◆ TASK DESCRIPTION: Beginning with the first line of the data below, extract each line up to and including the one containing "This screenshot has width=962, height=411.". Copy them exactly and add nothing.

◆ TASK DATA:
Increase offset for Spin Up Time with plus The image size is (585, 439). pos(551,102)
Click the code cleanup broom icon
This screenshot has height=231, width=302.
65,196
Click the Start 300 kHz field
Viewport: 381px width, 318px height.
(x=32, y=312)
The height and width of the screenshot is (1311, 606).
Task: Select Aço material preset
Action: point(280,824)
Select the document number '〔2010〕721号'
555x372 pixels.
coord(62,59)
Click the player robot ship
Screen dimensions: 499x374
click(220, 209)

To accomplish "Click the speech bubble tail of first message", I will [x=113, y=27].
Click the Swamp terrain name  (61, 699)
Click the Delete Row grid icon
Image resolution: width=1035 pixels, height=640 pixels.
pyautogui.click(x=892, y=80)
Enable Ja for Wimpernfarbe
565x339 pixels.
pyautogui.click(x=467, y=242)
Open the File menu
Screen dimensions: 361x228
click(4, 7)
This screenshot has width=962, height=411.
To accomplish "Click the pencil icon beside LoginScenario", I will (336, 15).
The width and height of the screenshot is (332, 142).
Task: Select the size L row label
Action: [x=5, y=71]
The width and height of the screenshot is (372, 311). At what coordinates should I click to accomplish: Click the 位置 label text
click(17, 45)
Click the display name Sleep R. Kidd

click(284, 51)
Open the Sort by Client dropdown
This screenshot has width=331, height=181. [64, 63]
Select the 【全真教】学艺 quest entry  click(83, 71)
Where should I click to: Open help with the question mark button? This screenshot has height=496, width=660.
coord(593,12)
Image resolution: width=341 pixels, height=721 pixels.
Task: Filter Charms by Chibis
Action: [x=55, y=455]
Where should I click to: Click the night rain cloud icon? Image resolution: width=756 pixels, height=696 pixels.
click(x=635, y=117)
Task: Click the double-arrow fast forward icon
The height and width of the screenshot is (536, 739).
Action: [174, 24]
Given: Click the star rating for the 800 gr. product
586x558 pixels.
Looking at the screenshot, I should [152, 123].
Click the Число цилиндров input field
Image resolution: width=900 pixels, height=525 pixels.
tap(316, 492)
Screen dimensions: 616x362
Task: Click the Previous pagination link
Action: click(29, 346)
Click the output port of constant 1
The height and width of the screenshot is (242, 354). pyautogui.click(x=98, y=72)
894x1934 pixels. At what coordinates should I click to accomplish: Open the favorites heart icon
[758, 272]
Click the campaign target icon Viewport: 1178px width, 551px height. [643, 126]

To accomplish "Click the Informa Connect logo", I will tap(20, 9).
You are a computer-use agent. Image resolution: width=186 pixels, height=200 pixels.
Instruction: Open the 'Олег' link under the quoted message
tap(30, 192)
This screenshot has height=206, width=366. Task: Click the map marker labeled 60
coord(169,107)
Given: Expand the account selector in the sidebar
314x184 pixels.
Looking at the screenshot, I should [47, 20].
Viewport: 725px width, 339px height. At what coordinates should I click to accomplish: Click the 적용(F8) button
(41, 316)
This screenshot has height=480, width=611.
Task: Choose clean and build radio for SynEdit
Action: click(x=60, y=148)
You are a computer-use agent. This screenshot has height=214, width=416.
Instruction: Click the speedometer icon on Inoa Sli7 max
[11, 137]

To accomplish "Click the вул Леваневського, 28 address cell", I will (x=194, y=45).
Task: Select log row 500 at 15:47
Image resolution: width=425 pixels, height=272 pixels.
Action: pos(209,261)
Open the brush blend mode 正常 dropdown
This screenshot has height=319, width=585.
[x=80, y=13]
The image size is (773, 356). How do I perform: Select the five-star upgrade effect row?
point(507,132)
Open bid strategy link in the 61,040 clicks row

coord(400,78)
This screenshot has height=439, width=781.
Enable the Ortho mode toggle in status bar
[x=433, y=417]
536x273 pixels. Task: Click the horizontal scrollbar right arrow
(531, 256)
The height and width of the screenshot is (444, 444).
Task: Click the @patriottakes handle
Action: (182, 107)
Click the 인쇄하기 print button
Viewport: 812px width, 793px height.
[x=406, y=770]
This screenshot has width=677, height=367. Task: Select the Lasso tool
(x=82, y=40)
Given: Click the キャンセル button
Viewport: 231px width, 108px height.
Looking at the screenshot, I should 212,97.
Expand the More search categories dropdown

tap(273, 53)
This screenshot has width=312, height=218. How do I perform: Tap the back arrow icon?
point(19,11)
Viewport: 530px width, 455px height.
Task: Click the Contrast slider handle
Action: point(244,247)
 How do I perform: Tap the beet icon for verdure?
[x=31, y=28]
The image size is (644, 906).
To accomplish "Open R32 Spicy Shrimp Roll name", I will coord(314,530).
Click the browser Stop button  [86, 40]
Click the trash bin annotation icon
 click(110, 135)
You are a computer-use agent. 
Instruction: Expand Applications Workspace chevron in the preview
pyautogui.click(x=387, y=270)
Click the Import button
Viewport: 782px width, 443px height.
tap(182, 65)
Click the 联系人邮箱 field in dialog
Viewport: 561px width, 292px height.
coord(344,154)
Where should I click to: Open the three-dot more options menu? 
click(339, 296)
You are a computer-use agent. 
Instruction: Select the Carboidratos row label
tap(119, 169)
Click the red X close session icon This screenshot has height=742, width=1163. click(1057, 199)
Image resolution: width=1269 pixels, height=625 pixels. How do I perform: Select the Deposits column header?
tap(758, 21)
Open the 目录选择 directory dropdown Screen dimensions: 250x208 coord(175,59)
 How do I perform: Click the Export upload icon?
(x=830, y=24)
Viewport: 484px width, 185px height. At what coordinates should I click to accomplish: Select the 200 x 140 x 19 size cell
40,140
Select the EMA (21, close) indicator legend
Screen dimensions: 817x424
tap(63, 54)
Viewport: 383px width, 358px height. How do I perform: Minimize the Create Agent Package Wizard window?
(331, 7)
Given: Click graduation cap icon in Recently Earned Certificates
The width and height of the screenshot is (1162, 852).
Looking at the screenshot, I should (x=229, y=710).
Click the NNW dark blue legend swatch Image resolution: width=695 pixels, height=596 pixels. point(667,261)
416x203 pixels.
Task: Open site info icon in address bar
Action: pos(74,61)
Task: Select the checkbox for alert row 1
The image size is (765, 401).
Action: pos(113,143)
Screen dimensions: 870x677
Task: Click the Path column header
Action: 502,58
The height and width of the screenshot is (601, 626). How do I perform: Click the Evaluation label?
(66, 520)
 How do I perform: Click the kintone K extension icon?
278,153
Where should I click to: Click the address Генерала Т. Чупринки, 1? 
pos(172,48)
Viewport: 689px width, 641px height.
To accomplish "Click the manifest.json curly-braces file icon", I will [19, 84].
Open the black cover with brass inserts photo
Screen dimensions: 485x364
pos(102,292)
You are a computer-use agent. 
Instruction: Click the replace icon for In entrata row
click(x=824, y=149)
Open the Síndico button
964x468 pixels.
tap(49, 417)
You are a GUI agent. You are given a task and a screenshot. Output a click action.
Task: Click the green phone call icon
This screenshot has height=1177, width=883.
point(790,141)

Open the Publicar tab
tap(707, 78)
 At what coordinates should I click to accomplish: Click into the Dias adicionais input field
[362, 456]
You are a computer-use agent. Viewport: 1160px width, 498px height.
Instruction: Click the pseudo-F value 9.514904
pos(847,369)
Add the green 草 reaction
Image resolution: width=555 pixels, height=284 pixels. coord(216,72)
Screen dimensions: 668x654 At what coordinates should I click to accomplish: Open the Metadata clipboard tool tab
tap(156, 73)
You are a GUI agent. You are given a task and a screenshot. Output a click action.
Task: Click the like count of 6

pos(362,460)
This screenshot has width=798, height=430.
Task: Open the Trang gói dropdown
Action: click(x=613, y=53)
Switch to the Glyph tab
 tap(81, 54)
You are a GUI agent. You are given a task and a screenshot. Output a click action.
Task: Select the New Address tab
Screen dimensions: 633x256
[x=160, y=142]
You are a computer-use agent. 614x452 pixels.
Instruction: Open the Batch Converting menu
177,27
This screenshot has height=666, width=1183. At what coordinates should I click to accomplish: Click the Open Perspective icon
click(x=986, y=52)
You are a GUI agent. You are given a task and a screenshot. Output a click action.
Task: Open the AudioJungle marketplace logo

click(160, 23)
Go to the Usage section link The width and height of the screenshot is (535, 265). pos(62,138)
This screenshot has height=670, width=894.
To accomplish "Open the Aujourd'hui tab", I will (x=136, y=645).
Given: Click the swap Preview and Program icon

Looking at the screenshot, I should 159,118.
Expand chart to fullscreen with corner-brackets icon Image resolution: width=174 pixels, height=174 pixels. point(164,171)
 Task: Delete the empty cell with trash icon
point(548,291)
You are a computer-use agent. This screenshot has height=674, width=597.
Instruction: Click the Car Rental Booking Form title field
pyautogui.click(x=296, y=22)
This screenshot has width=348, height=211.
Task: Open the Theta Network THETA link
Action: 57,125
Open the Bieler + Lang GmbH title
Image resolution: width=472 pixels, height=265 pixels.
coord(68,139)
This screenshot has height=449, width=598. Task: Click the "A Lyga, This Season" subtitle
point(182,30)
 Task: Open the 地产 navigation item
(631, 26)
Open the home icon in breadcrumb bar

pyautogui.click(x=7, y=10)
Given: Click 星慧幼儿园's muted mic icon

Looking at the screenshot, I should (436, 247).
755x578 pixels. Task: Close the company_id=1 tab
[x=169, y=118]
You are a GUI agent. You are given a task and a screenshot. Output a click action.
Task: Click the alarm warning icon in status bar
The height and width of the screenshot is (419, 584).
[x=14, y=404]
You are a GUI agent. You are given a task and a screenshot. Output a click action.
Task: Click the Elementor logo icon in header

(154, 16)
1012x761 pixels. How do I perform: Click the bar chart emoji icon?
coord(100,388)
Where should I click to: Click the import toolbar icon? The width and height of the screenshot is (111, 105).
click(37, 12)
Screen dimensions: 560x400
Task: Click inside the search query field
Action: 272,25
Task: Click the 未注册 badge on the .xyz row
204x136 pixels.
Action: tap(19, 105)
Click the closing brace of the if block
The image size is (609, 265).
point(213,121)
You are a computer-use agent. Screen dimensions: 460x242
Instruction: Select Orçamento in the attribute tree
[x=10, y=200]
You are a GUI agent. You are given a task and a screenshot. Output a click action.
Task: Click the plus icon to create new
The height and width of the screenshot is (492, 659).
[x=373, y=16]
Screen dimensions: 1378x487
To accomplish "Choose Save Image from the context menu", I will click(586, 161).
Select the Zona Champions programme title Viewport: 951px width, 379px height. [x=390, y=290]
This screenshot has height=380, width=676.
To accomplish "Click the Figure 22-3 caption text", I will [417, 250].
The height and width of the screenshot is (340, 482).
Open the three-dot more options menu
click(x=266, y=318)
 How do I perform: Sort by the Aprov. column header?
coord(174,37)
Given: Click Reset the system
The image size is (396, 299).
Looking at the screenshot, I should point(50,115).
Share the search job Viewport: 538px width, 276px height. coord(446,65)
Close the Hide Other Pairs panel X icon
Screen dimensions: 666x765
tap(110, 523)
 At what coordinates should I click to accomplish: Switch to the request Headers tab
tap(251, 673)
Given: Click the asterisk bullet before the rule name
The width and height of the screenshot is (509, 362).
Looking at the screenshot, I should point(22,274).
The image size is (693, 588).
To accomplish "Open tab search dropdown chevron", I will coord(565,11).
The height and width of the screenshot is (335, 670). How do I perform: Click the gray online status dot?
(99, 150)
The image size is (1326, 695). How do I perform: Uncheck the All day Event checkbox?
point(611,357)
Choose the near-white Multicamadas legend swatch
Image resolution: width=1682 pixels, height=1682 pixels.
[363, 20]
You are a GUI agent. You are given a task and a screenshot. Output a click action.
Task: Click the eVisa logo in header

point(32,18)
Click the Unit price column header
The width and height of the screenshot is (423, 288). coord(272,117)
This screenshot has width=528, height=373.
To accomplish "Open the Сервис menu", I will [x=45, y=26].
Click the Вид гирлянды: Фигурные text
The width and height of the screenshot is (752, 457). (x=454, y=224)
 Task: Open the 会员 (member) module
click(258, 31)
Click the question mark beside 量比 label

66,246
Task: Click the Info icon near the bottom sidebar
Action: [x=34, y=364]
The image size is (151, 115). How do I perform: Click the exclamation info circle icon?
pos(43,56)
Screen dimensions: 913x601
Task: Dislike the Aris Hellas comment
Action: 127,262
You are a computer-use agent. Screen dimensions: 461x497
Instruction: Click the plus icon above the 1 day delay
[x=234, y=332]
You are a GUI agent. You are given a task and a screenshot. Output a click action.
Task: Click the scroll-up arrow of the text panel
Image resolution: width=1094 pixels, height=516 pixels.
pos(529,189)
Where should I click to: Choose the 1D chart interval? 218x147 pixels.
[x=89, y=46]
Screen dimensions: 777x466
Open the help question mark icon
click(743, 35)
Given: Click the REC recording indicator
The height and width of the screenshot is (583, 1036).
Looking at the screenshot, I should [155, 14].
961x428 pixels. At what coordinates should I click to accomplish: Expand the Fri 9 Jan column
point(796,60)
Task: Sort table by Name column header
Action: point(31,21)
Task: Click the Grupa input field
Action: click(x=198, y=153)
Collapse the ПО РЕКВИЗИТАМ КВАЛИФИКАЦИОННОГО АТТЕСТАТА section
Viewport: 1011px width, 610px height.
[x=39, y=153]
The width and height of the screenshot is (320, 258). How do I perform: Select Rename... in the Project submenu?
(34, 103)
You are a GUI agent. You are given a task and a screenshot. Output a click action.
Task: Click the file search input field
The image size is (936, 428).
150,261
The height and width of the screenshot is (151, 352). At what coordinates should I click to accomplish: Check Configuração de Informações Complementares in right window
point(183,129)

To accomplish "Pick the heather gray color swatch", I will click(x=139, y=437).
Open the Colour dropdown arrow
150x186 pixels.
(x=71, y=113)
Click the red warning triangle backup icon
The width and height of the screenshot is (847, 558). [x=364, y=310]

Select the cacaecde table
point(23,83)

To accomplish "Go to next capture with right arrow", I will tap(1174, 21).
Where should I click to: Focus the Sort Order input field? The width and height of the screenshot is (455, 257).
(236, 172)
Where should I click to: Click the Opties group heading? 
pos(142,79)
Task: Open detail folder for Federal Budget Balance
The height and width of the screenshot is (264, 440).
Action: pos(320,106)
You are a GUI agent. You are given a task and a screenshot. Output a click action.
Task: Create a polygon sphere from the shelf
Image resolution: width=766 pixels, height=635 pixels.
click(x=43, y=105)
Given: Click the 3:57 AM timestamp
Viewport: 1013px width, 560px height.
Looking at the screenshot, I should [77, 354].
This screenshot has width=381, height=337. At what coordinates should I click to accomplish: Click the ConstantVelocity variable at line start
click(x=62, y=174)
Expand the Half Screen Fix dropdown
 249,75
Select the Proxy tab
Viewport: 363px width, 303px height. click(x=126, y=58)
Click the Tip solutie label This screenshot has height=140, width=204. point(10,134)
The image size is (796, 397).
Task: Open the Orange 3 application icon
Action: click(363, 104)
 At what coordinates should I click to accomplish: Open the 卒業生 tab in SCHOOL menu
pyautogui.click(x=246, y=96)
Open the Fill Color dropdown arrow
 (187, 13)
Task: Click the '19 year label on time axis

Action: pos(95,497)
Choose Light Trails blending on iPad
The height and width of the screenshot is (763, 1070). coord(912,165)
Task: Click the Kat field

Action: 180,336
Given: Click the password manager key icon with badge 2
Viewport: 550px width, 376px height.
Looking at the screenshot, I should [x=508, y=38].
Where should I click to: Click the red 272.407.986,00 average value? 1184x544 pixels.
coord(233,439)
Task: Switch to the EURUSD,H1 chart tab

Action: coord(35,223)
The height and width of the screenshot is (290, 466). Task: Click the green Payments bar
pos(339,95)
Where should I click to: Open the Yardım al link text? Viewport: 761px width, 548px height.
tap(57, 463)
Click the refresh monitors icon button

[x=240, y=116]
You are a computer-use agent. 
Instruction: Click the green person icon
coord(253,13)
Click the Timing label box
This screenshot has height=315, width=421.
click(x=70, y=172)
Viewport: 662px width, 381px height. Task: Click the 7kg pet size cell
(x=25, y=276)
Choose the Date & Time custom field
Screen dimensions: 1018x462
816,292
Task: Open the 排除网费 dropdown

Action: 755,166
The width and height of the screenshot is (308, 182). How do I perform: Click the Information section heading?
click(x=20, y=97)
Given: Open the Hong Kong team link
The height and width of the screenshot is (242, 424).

◆ EXERCISE OUTPUT:
Increase offset for Spin Up Time with plus The image size is (585, 439). pos(551,102)
Click the code cleanup broom icon
This screenshot has height=231, width=302.
65,196
Click the Start 300 kHz field
Viewport: 381px width, 318px height.
(x=32, y=312)
The height and width of the screenshot is (1311, 606).
Task: Select Aço material preset
Action: point(280,824)
Select the document number '〔2010〕721号'
555x372 pixels.
coord(62,59)
Click the player robot ship
Screen dimensions: 499x374
click(220, 209)

To accomplish "Click the speech bubble tail of first message", I will [x=113, y=27].
Click the Swamp terrain name  (61, 699)
Click the Delete Row grid icon
Image resolution: width=1035 pixels, height=640 pixels.
pyautogui.click(x=892, y=80)
Enable Ja for Wimpernfarbe
565x339 pixels.
pyautogui.click(x=467, y=242)
Open the File menu
Screen dimensions: 361x228
click(4, 7)
This screenshot has width=962, height=411.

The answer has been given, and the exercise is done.